Una de las malas noticias del verano ha sido la epidemia de ébola. Del tema conocemos sobre todos el caso del religioso español Miguel Pajares infectado por el virus y repatriado bajo medidas de precaución excepcionales para recibir un tratamiento que desgraciadamente resultó infructuoso. La respuesta de Europa y Estados Unidos a una epidemia de estas características pone sobre la mesa unas cuantas preguntas de relevancia ética.
La primera tiene que ver con la legitimidad de tratar a pacientes con un medicamento aún no experimentado con humanos cuando no existen otros fármacos que puedan curar la enfermedad. La segunda se refiere a las obligaciones de los gobiernos nacionales para con los profesionales de la sanidad que acuden voluntariamente a estos países. Una tercera pregunta deriva de las dos anteriores: ¿Es de recibo, o es de justicia, utilizar los recursos disponibles para atender exclusivamente a los afectados nacionales? La última noticia es que la OMS se ha retirado de Sierra Leona para evitar más accidentes entre sus trabajadores allí desplazados.
Dado que el primer principio de la ética médica es no hacer daño, habrá que decidir si es éticamente aceptable dispensar a los pacientes infectados un medicamento que aún no ha sido probado en humanos. La respuesta a la pregunta ha sido unánime: es razonable utilizar un “tratamiento experimental” cuando el riesgo de morir es mucho más alto que el de sobrevivir y el paciente en cuestión consiente en ser tratado.
Pero los enfermos tratados hasta ahora han sido siete, solo dos de ellos liberianos. Los infectados en Africa son multitud. ¿Sería ético aplicarles también a ellos el tratamiento experimental? ¿Cómo hacerlo cuando se ha denunciado repetidas veces la explotación de pacientes de países pobres para experimentar con medicamentos? ¿Cómo evitar la apariencia de manipulación?

Los datos:

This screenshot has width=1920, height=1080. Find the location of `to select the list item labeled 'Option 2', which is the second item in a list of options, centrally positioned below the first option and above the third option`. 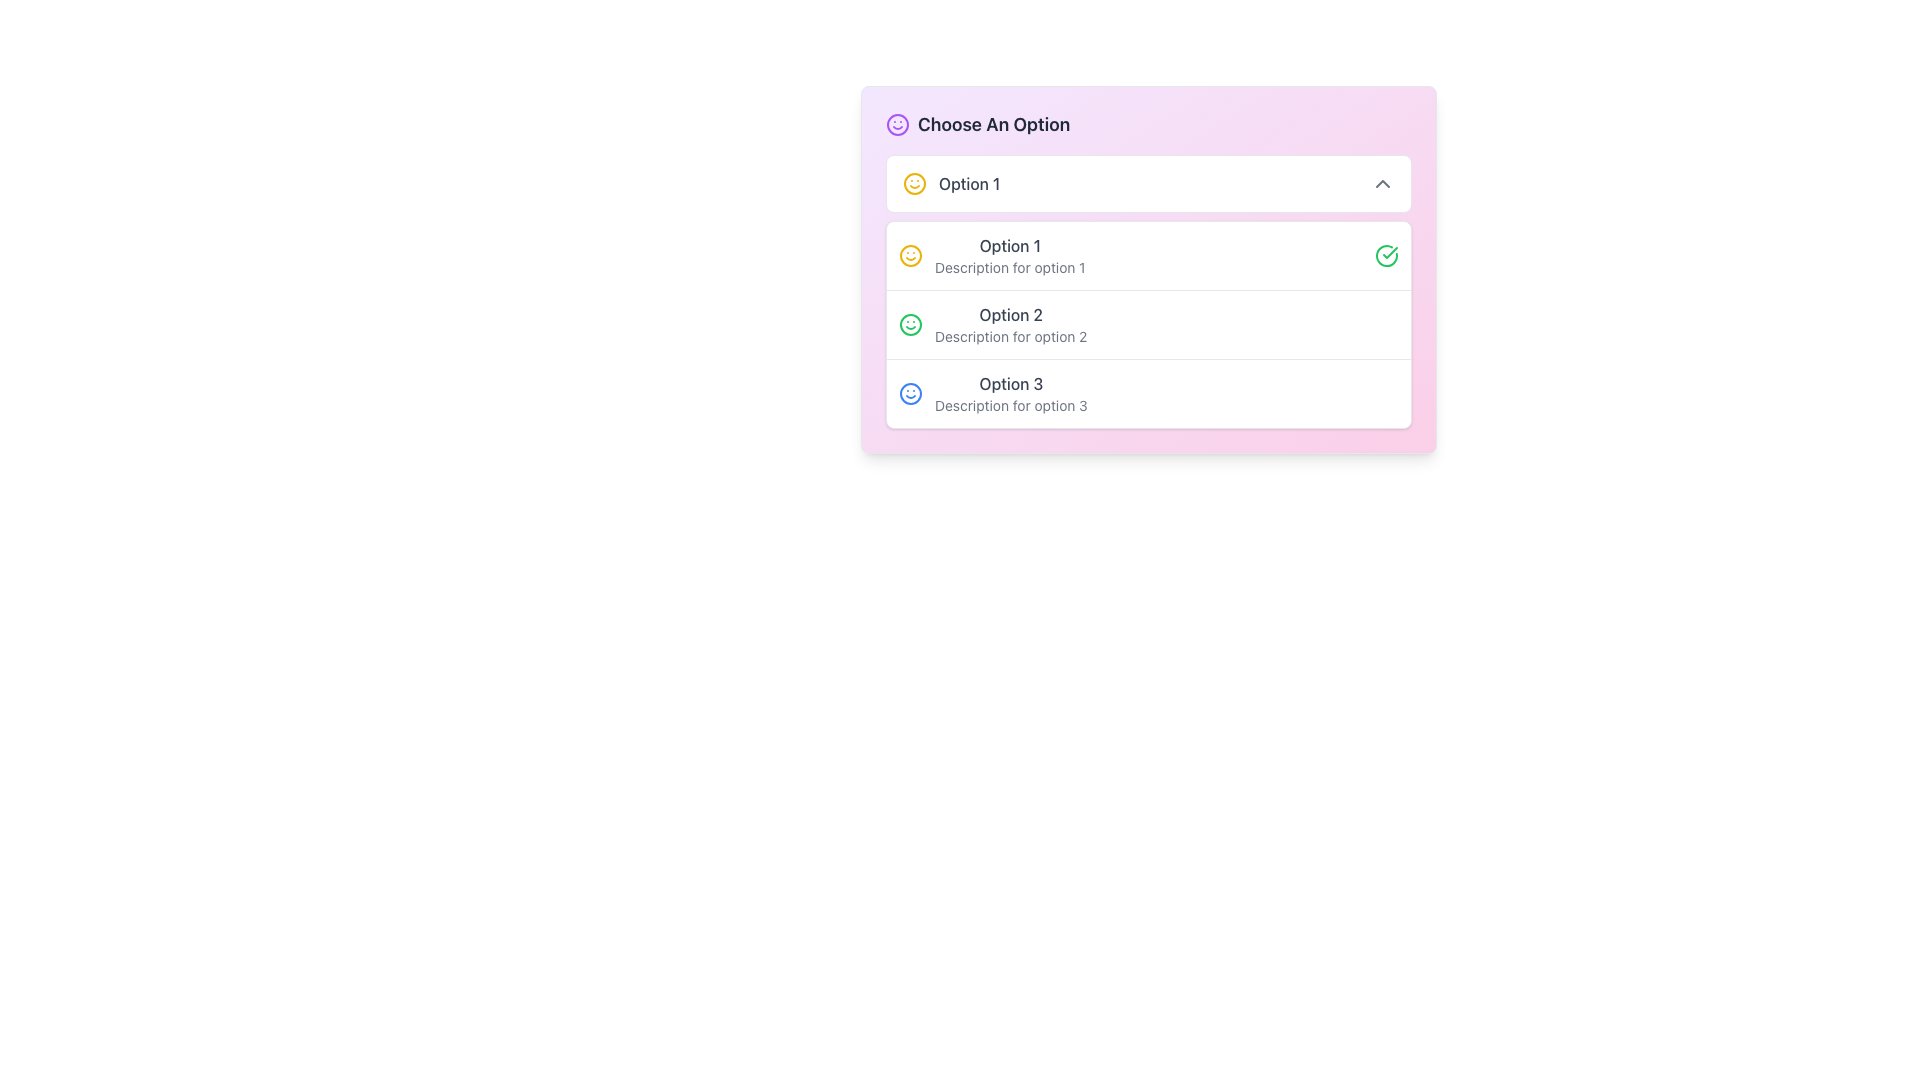

to select the list item labeled 'Option 2', which is the second item in a list of options, centrally positioned below the first option and above the third option is located at coordinates (1011, 323).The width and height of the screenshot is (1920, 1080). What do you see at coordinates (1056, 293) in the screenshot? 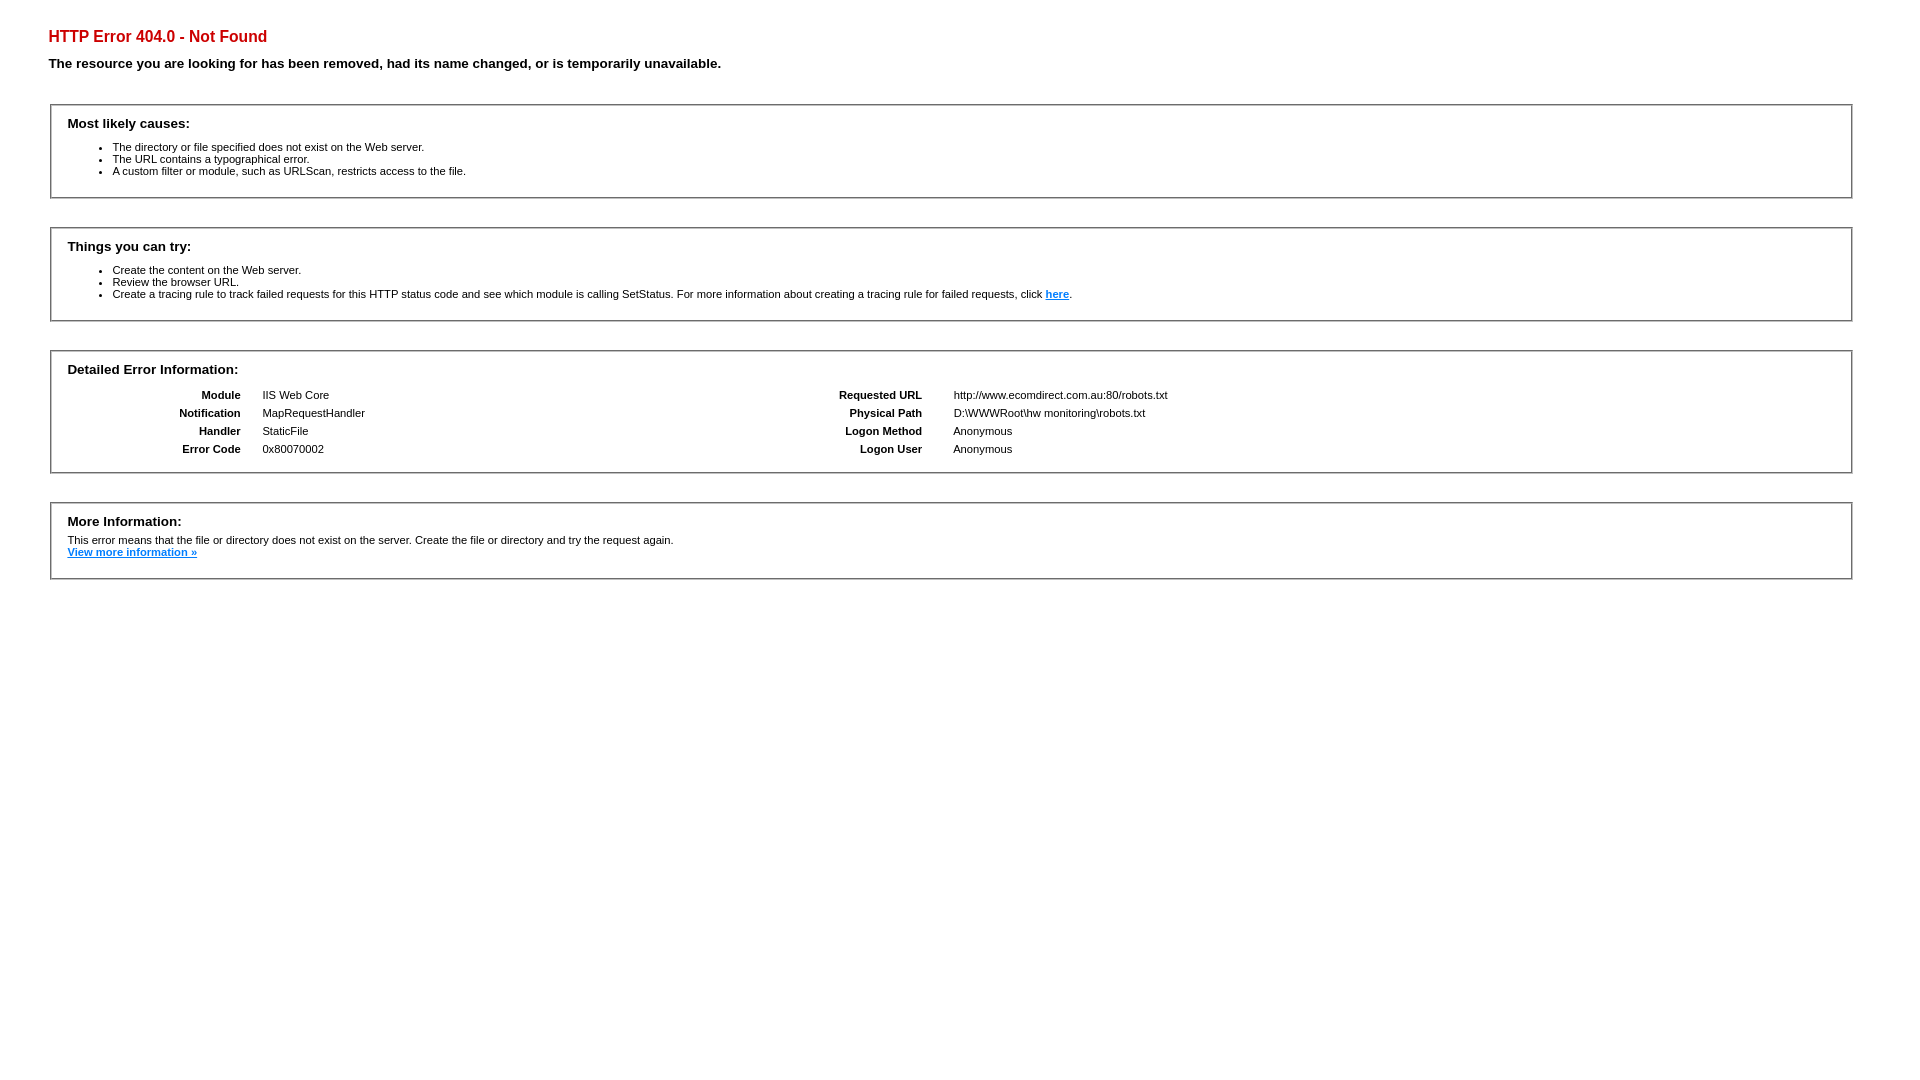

Lo que se pide: Transcribe del texto sobre el ébola el fragmento que va desde "Dado que el" hasta "en ser tratado.", ambos incluidos. Para resolver lo que se pide, basta con el texto sobre el ébola.

Respuesta al ejercicio:
Dado que el primer principio de la ética médica es no hacer daño, habrá que decidir si es éticamente aceptable dispensar a los pacientes infectados un medicamento que aún no ha sido probado en humanos. La respuesta a la pregunta ha sido unánime: es razonable utilizar un “tratamiento experimental” cuando el riesgo de morir es mucho más alto que el de sobrevivir y el paciente en cuestión consiente en ser tratado.